Dass Trump versucht, eine Lösung mit Putin „unter Männern“ auszuhandeln, ist kein Novum – aber 2025 ein brisanteres Spiel denn je. Die EU hat seit Kriegsbeginn über 90 Milliarden Euro an Finanz- und Militärhilfen bereitgestellt, Deutschland trägt einen erheblichen Teil davon.

Einseitige Entscheidungen der USA, die diese Realität ignorieren, würden Europa nicht nur politisch demütigen – sie könnten die Sicherheitsarchitektur Europas massiv untergraben. Genau deshalb fliegen heute nicht nur Diplomaten, sondern auch Symbolträger mit nach Washington.

Selenskyj in der Zange

Der ukrainische Präsident sitzt in einem gefährlichen Sandwich. Einerseits braucht er dringend neue Zusagen – militärisch, finanziell, strategisch. Andererseits weiß er, wie schmal der Grat geworden ist.

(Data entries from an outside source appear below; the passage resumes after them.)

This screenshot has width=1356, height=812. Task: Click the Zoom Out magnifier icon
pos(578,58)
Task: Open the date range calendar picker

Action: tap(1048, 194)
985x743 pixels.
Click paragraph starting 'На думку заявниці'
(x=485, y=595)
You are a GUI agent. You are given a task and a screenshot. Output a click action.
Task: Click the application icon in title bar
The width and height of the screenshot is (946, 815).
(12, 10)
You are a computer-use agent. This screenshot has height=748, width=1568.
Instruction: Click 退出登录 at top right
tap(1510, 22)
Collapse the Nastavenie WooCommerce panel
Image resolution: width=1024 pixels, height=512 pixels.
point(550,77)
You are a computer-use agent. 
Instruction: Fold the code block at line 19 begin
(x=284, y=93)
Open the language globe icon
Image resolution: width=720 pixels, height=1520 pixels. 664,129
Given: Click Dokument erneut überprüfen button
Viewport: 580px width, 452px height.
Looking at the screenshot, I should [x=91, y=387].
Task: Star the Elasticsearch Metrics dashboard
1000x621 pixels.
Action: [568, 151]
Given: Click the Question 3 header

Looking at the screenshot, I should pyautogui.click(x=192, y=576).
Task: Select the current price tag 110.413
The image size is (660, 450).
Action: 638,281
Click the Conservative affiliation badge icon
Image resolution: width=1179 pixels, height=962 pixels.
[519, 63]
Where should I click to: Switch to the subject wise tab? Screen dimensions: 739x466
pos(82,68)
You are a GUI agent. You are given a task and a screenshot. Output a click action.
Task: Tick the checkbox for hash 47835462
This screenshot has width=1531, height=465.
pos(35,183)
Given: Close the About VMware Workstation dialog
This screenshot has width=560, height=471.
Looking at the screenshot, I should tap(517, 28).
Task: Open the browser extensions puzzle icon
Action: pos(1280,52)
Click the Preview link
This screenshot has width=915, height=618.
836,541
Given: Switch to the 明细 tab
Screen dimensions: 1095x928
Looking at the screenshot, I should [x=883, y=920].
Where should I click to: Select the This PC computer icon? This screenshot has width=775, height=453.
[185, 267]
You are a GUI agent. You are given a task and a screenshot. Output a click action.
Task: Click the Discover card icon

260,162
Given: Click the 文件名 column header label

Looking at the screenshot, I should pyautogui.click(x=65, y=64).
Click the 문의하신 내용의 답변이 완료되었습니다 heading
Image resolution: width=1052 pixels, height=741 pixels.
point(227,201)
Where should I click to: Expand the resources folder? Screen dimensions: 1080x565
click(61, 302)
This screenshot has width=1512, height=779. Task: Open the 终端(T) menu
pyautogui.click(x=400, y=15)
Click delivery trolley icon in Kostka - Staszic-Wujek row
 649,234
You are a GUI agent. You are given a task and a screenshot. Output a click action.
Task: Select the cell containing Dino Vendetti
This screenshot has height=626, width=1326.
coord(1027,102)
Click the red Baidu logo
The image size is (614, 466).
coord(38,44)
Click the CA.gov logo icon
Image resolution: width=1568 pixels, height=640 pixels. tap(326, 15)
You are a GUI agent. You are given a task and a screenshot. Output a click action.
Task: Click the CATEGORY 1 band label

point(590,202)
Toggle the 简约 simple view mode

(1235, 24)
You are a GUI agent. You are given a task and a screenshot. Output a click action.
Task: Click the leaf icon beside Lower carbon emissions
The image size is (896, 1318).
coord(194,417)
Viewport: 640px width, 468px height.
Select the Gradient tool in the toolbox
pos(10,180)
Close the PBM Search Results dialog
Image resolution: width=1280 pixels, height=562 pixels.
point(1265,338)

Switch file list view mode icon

Trump hat ihn schon einmal vorgeführt: Beim Treffen im Februar warf er ihm vor, „undankbar“ zu sein – und ließ ihn vor laufenden Kameras auflaufen. Auch diesmal ist unklar, ob Trump auf Augenhöhe spricht – oder auf Selenskyjs Schwäche zielt.

Die Europäer wissen das. Und sie wissen, dass in einem Wahljahr in den USA alles möglich ist.

Ein kurzer Rückblick auf eine lange Kluft

Die Sorge ist nicht neu. Bereits unter Trumps erster Präsidentschaft zeigte sich: Transatlantische Solidarität ist für ihn kein Prinzip, sondern ein Pokerchip. Die NATO wurde zur Zielscheibe, multilaterale Bündnisse zu angeblich unfairen Deals.

Mit Ursula von der Leyen, Friedrich Merz und NATO-Generalsekretär Rutte im Gepäck reist Selenskyj ins Weiße Haus – um zu verhindern, dass Trump und Putin im Alleingang Fakten schaffen. Europa fürchtet einen Deal über ukrainische Köpfe hinweg.

Dass Trump nun ausgerechnet mit Putin einen Alleingang riskiert, überrascht niemanden. Die Reaktion Europas aber ist neu – und deutlich: Diesmal reist man mit. Diesmal ist man dabei.

Sicherheitsgarantien auf dem Prüfstand

Was aber genau bedeutet „Sicherheitsgarantie“ für die Ukraine? Bisher sind das vage Versprechen, gebündelt in unverbindlichen Absichtserklärungen. Die NATO will kein Mitglied aufnehmen, das sich im Krieg befindet – die USA wollen keine Truppen entsenden.

Frankreich und Großbritannien hingegen schließen militärische Beteiligungen an einer Friedenssicherung nicht aus. Deutschland dagegen hält sich zurück. Kanzler Merz betont die Unterstützung – vermeidet aber jede Formulierung, die auf Bundeswehreinsätze hindeuten könnte.

Putin bleibt maximalistisch

Gleichzeitig zeigt Putin öffentlich keine Kompromissbereitschaft. Er fordert – auch nach dem Treffen mit Trump – unverändert die Aufgabe ukrainischer Gebiete, die teils nicht einmal vollständig von russischen Truppen kontrolliert werden.

Außerdem will er eine weitgehende Entmilitarisierung der Ukraine und den Ausschluss aus westlichen Bündnissen. Die Botschaft ist klar: Die Ukraine soll neutralisiert und entwaffnet werden – eine Rückkehr zur Einflusssphäre Moskaus.

Was, wenn Trump zustimmt?

Für Europa wäre ein solcher Deal ein sicherheitspolitischer Erdrutsch. Nicht nur, weil er russische Landgewinne faktisch legitimierte – sondern weil er die Idee westlicher Bündnistreue beschädigen würde.

Wenn ein US-Präsident seine Partner übergeht und mit dem Aggressor einen Separatfrieden schließt, stellt das die gesamte westliche Ordnung infrage. Genau davor fürchten sich in Brüssel, Berlin und Warschau viele mehr als vor einer militärischen Eskalation.

Einigkeit als Botschaft – und als Test

Die heutige Reise ist daher mehr als Symbolpolitik. Sie ist ein realpolitisches Signal. Die EU-Staaten wollen gemeinsam auftreten – nicht nur, um Trump zu kontrollieren, sondern auch, um gegenüber Selenskyj Geschlossenheit zu zeigen. Nach dem chaotischen Treffen in Anchorage, nach leeren Pressekonferenzen und lauten Putin-Interviews soll diesmal gelten: Keine Bühne ohne Balance.

Noch kein Frieden – aber eine Linie

Ob es zu einem konkreten Ergebnis kommt, ist offen. Viel spricht dafür, dass Trump vor allem Präsenz zeigen will – nicht Substanz. Doch selbst das ist gefährlich.

Denn wenn Bilder die Politik überholen, können Fakten schnell verloren gehen. Die Europäer versuchen deshalb, das Narrativ zu prägen: Ein Frieden ist nur denkbar mit Sicherheitsgarantien – und mit europäischen Interessen auf Augenhöhe. Alles andere wäre nicht stabil, sondern naiv.